Pria paling ceria sekalipun bisa sedih saat menghadapi masalah dengan pekerjaan dan ujian. Jika kekasihmu terpuruk, kamu harus peka dan memperlakukan dia dengan lembut supaya dia ceria lagi. Kami telah meminta pendapat sejumlah pria, dan dalam artikel ini, kami persembahkan 8 cara menghibur kekasih ketika dia kecewa dengan hasil pekerjaan atau ujian.

1. Tersenyum ceria dan mengatakan: “Tidak apa-apa!”


“Saya akan lebih senang kalau dia cerah dan ceria daripada ikut-ikutan sedih.” Kamu bisa menyemangati kekasih dengan sikap yang ceria. Mengomeli dengan kata-kata, “Jangan dipikirkan terus, itu bodoh!” justru akan mendatangkan efek yang sebaliknya. Jadi, sebaiknya kamu memperlakukan dia dengan baik.

2. Ucapkan kata-kata positif: “Tahun depan akan lebih baik.”


“Itu membuat saya ingin memperbaiki diri.” Kembalikan motivasinya dengan membuat dia sadar bahwa ada kesempatan lain untuk berhasil. Kamu bisa menunjukkan perhatian dan menghargai kerja kerasnya dengan mengatakan, “tapi sekarang, mungkin kamu harus istirahat beberapa hari.”

3. Bersikap seperti biasa: “Aku lapar sekali, mau makan?”


“Tidak terpengaruh dengan apa yang terjadi dan bersikap seperti biasa akan membantu dia melihat situasi dari sudut pandang lain.” Dengan bicara normal dan tidak menyelidiki apa yang salah, kamu bisa menenangkan dia dan mengalihkan perhatiannya. Jika dia lebih banyak diam, kamu akan lebih membantu hanya dengan berada di sampingnya.

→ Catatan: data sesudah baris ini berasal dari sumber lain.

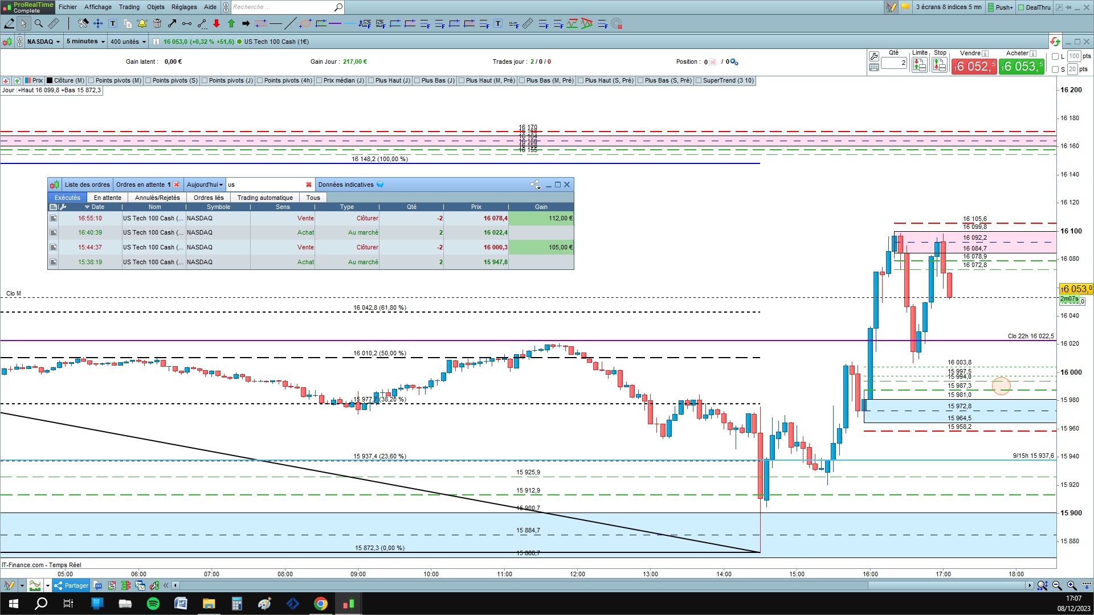Expand the 400 unités dropdown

4. Katakan bahwa kamu mencintainya: “Perasaanku buat kamu tidak berubah.”


“Ketika saya tidak lulus ujian masuk universitas, saya berpikir, ‘Mungkin di mata pacar sekarang saya tidak berguna…’ Pikiran seperti ini membuat pria kehilangan percaya diri dan berpikir buruk tentang dirinya sendiri. Dengan menunjukkan bahwa kamu terus mendukungnya, kamu akan bisa menghentikan kekhawatirannya, “Kita lakukan yang terbaik tahun depan!”

5. Katakan, “Sayang sekali…” dan tunjukkan bahwa kamu juga sedih.

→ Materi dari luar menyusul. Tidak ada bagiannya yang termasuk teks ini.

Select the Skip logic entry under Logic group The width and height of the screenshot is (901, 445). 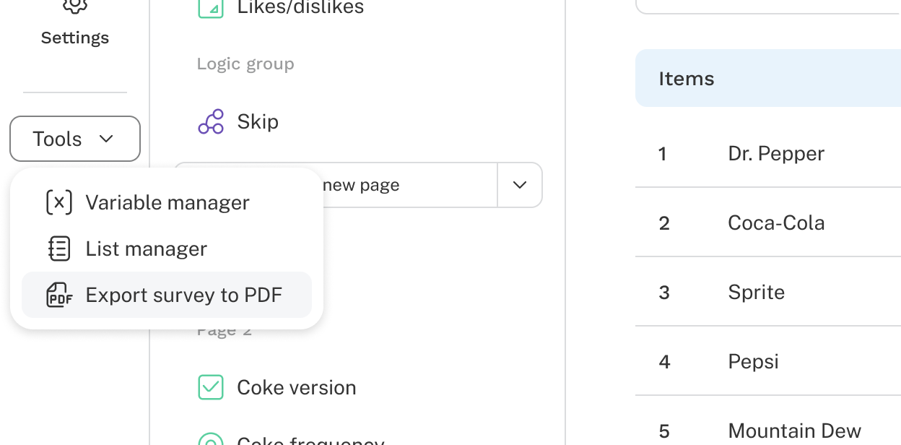click(258, 121)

“Saya sadar bahwa dukungannya sangat penting dalam hidup saya.” Tunjukkan bahwa kamu benar-benar bersimpati, dia akan menyadari arti kehadiranmu di sampingnya. Namun, jika kamu terlalu sedih, dia akan merasa melakukan kesalahan. Jadi, jangan terlalu banyak menangis.

6. Hibur dia dengan menceritakan kasus terkenal: “Tahu ‘kan, Bill Gates juga tidak lulus kuliah!”

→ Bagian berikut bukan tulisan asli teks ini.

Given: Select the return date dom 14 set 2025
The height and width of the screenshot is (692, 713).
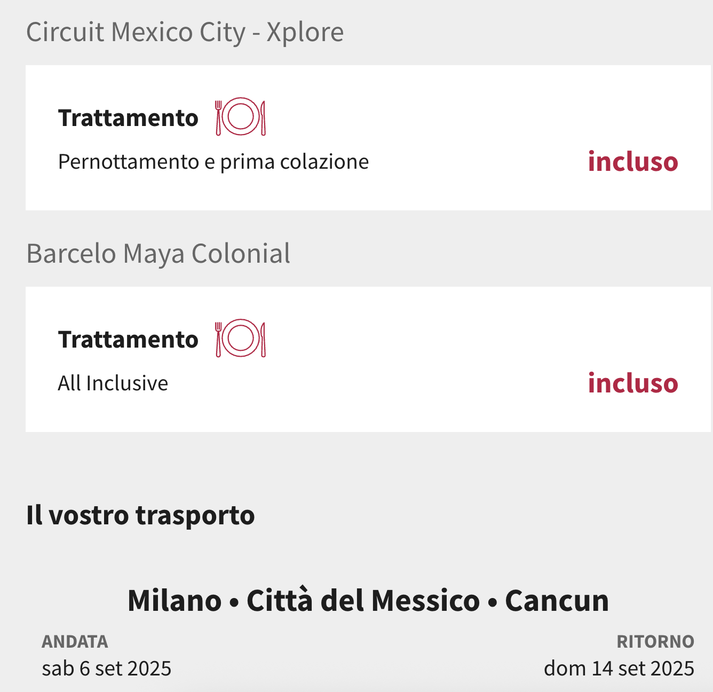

“Pacar saya menunjukkan bahwa orang genius juga kadang gagal, dan itu membuat perasaan saya lebih baik.” Jika kamu memberi contoh orang yang berhasil, dia akan melihat bahwa satu kegagalan bukan berarti kiamat. Cobalah bicara dan dukung dia dengan beberapa kata bijak, “Kegagalan ini hanya batu loncatan supaya kamu bisa lebih baik nanti!”

7. Katakan sesuatu yang acak: “Tapi… kamu masih bisa memenangkan lotre!”


“Saya ingin dia mengatakan sesuatu yang bodoh supaya saya tidak tegang.” Dengan lelucon, walaupun tidak lucu, kamu bisa membuat dia tersenyum. Tunjukkan bahwa kamu selalu di sampingnya dan cobalah memperbaiki suasana hatinya sedikit, “Kalau kampus itu tidak mau menerima kamu, berarti selera mereka buruk!”

8. Dorong dia: “Kalau kamu tidak senang dengan hasil sekarang, usahakan untuk menjadi yang teratas tahun depan!”


“Saya merasa ini bukan waktunya putus asa, justru untuk menyemangati diri.” Dengan menuntut, kamu bisa mengembalikan semangatnya untuk berjuang. Kobarkan semangatnya dengan mengatakan, “Kita tidak bisa liburan akhir pekan kalau kamu belum membuktikan diri dalam ujian praktik.”